#### LISTED ENTRIES

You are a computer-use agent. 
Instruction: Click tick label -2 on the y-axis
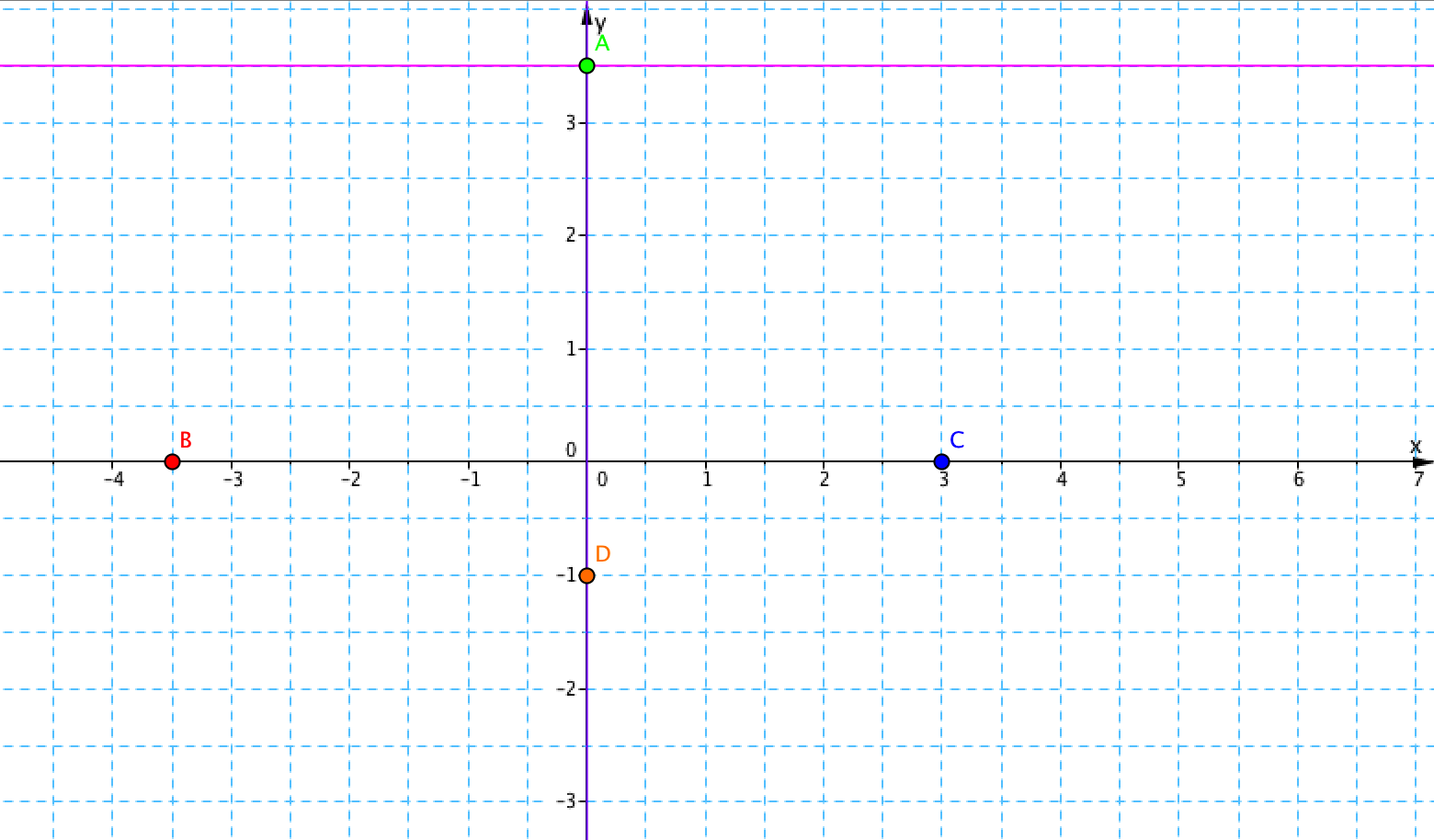point(567,689)
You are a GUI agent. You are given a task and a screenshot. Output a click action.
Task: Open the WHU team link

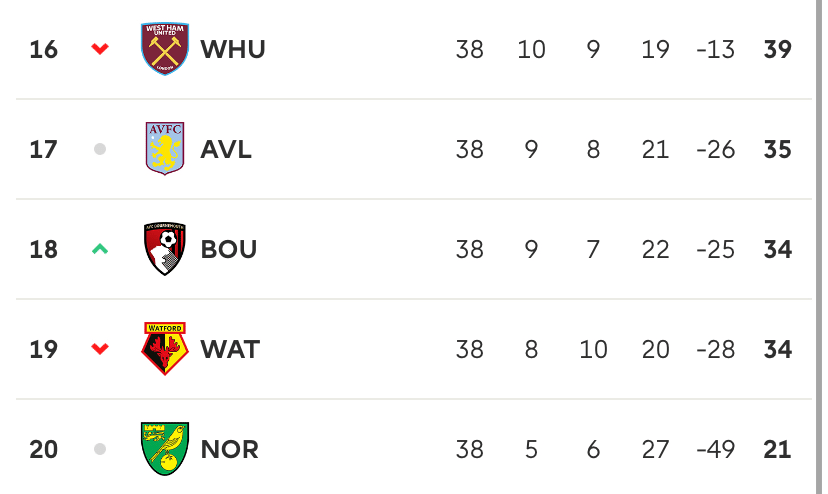coord(233,49)
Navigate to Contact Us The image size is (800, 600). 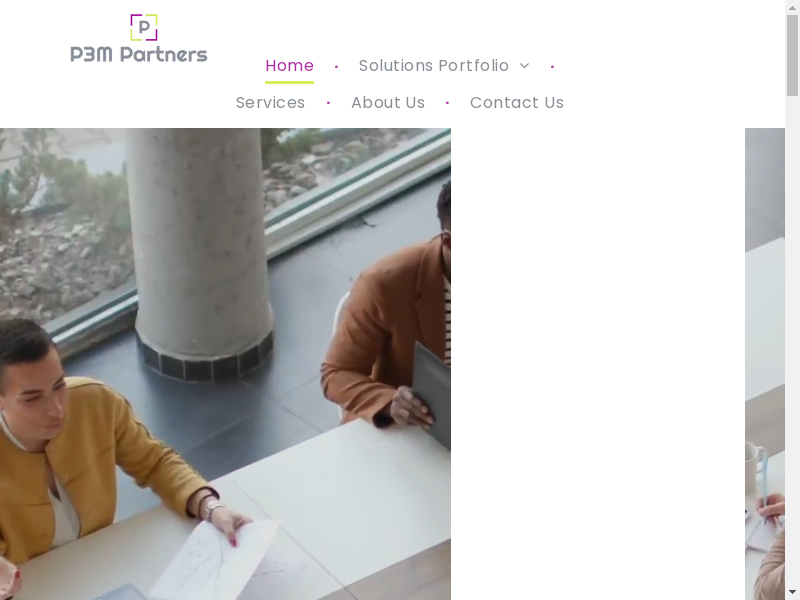[517, 103]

########

### WHAT TO DO
Tell how many lines of the data above contain the word "agent", giving the number by itself.

### EXPECTED OUTPUT
2